* Exercise directions
What follows are records. Restate all of them word for word.

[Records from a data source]
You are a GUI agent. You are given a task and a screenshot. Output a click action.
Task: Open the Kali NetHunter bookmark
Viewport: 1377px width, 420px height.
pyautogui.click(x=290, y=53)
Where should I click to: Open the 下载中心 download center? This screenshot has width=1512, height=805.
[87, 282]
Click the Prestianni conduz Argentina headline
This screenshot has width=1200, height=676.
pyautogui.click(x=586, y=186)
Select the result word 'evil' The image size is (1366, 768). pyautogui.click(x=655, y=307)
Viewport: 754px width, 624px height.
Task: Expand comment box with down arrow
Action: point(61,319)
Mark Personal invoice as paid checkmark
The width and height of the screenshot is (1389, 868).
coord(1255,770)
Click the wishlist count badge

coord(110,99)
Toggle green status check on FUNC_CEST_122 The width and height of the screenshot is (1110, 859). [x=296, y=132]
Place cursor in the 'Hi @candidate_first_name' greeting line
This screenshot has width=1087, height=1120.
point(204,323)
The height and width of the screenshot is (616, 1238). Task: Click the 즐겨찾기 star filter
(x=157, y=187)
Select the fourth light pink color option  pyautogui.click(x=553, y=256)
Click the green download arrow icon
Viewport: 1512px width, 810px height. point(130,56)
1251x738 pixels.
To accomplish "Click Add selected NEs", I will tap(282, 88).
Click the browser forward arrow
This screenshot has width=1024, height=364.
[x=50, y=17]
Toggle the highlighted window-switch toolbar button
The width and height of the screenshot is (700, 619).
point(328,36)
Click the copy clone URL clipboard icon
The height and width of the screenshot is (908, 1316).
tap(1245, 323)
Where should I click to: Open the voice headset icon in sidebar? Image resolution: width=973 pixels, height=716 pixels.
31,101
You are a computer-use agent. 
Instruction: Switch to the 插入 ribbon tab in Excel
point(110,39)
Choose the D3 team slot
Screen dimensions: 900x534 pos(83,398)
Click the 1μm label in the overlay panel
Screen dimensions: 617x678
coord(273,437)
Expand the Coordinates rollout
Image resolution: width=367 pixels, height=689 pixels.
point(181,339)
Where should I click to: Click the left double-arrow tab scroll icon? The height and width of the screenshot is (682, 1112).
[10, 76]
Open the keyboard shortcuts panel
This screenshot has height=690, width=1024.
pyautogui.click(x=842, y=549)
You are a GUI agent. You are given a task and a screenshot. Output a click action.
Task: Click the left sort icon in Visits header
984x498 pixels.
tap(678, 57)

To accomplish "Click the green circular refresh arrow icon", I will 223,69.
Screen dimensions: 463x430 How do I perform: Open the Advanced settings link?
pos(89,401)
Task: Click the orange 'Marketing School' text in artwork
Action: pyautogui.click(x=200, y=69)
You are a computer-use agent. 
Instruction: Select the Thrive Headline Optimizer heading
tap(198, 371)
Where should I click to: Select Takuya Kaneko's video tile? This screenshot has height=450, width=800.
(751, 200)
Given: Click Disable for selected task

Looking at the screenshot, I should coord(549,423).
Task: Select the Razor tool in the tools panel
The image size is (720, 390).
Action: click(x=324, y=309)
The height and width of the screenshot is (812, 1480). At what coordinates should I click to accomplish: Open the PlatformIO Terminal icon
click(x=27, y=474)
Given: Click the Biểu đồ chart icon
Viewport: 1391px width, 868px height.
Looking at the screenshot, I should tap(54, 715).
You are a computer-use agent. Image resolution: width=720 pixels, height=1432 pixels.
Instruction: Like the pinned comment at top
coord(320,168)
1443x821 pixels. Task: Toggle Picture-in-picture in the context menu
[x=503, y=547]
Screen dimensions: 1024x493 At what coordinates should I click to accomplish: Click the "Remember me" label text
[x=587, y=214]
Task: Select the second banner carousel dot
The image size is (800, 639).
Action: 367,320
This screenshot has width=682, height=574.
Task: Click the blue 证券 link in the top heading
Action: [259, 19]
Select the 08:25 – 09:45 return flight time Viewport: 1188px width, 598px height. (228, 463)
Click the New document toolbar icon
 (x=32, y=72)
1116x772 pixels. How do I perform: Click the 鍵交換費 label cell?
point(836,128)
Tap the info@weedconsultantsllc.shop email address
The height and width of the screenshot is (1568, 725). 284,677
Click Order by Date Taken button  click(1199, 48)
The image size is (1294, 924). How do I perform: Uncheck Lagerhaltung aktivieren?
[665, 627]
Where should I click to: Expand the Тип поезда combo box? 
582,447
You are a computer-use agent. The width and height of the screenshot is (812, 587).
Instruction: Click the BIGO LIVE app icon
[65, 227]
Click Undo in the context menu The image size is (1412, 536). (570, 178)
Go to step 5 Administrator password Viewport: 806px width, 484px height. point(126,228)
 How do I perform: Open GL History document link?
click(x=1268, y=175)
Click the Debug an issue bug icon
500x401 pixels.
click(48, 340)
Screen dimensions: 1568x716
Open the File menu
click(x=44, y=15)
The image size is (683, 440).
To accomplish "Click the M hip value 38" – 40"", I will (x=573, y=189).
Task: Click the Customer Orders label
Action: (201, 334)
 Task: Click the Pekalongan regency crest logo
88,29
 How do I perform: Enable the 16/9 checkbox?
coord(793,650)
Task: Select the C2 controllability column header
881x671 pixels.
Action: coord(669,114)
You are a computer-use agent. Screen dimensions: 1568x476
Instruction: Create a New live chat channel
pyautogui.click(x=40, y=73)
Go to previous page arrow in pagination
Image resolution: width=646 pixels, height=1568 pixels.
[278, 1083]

* Your solution
You are a GUI agent. You are given a task and a screenshot. Output a click action.
Task: Open the Kali NetHunter bookmark
Viewport: 1377px width, 420px height.
pyautogui.click(x=290, y=53)
Where should I click to: Open the 下载中心 download center? This screenshot has width=1512, height=805.
[87, 282]
Click the Prestianni conduz Argentina headline
This screenshot has width=1200, height=676.
pyautogui.click(x=586, y=186)
Select the result word 'evil' The image size is (1366, 768). pyautogui.click(x=655, y=307)
Viewport: 754px width, 624px height.
Task: Expand comment box with down arrow
Action: point(61,319)
Mark Personal invoice as paid checkmark
The width and height of the screenshot is (1389, 868).
coord(1255,770)
Click the wishlist count badge

coord(110,99)
Toggle green status check on FUNC_CEST_122 The width and height of the screenshot is (1110, 859). [x=296, y=132]
Place cursor in the 'Hi @candidate_first_name' greeting line
This screenshot has width=1087, height=1120.
point(204,323)
The height and width of the screenshot is (616, 1238). Task: Click the 즐겨찾기 star filter
(x=157, y=187)
Select the fourth light pink color option  pyautogui.click(x=553, y=256)
Click the green download arrow icon
Viewport: 1512px width, 810px height. point(130,56)
1251x738 pixels.
To accomplish "Click Add selected NEs", I will tap(282, 88).
Click the browser forward arrow
This screenshot has width=1024, height=364.
[x=50, y=17]
Toggle the highlighted window-switch toolbar button
The width and height of the screenshot is (700, 619).
point(328,36)
Click the copy clone URL clipboard icon
The height and width of the screenshot is (908, 1316).
tap(1245, 323)
Where should I click to: Open the voice headset icon in sidebar? Image resolution: width=973 pixels, height=716 pixels.
31,101
You are a computer-use agent. 
Instruction: Switch to the 插入 ribbon tab in Excel
point(110,39)
Choose the D3 team slot
Screen dimensions: 900x534 pos(83,398)
Click the 1μm label in the overlay panel
Screen dimensions: 617x678
coord(273,437)
Expand the Coordinates rollout
Image resolution: width=367 pixels, height=689 pixels.
point(181,339)
Where should I click to: Click the left double-arrow tab scroll icon? The height and width of the screenshot is (682, 1112).
[10, 76]
Open the keyboard shortcuts panel
This screenshot has height=690, width=1024.
pyautogui.click(x=842, y=549)
You are a GUI agent. You are given a task and a screenshot. Output a click action.
Task: Click the left sort icon in Visits header
984x498 pixels.
tap(678, 57)

To accomplish "Click the green circular refresh arrow icon", I will 223,69.
Screen dimensions: 463x430 How do I perform: Open the Advanced settings link?
pos(89,401)
Task: Click the orange 'Marketing School' text in artwork
Action: pyautogui.click(x=200, y=69)
You are a computer-use agent. 
Instruction: Select the Thrive Headline Optimizer heading
tap(198, 371)
Where should I click to: Select Takuya Kaneko's video tile? This screenshot has height=450, width=800.
(751, 200)
Given: Click Disable for selected task

Looking at the screenshot, I should coord(549,423).
Task: Select the Razor tool in the tools panel
The image size is (720, 390).
Action: click(x=324, y=309)
The height and width of the screenshot is (812, 1480). At what coordinates should I click to accomplish: Open the PlatformIO Terminal icon
click(x=27, y=474)
Given: Click the Biểu đồ chart icon
Viewport: 1391px width, 868px height.
Looking at the screenshot, I should tap(54, 715).
You are a computer-use agent. Image resolution: width=720 pixels, height=1432 pixels.
Instruction: Like the pinned comment at top
coord(320,168)
1443x821 pixels. Task: Toggle Picture-in-picture in the context menu
[x=503, y=547]
Screen dimensions: 1024x493 At what coordinates should I click to accomplish: Click the "Remember me" label text
[x=587, y=214]
Task: Select the second banner carousel dot
The image size is (800, 639).
Action: 367,320
This screenshot has width=682, height=574.
Task: Click the blue 证券 link in the top heading
Action: [259, 19]
Select the 08:25 – 09:45 return flight time Viewport: 1188px width, 598px height. (228, 463)
Click the New document toolbar icon
 (x=32, y=72)
1116x772 pixels. How do I perform: Click the 鍵交換費 label cell?
point(836,128)
Tap the info@weedconsultantsllc.shop email address
The height and width of the screenshot is (1568, 725). 284,677
Click Order by Date Taken button  click(1199, 48)
The image size is (1294, 924). How do I perform: Uncheck Lagerhaltung aktivieren?
[665, 627]
Where should I click to: Expand the Тип поезда combo box? 
582,447
You are a computer-use agent. The width and height of the screenshot is (812, 587).
Instruction: Click the BIGO LIVE app icon
[65, 227]
Click Undo in the context menu The image size is (1412, 536). (570, 178)
Go to step 5 Administrator password Viewport: 806px width, 484px height. point(126,228)
 How do I perform: Open GL History document link?
click(x=1268, y=175)
Click the Debug an issue bug icon
500x401 pixels.
click(48, 340)
Screen dimensions: 1568x716
Open the File menu
click(x=44, y=15)
The image size is (683, 440).
To accomplish "Click the M hip value 38" – 40"", I will (x=573, y=189).
Task: Click the Customer Orders label
Action: (201, 334)
 Task: Click the Pekalongan regency crest logo
88,29
 How do I perform: Enable the 16/9 checkbox?
coord(793,650)
Task: Select the C2 controllability column header
881x671 pixels.
Action: coord(669,114)
You are a computer-use agent. Screen dimensions: 1568x476
Instruction: Create a New live chat channel
pyautogui.click(x=40, y=73)
Go to previous page arrow in pagination
Image resolution: width=646 pixels, height=1568 pixels.
[278, 1083]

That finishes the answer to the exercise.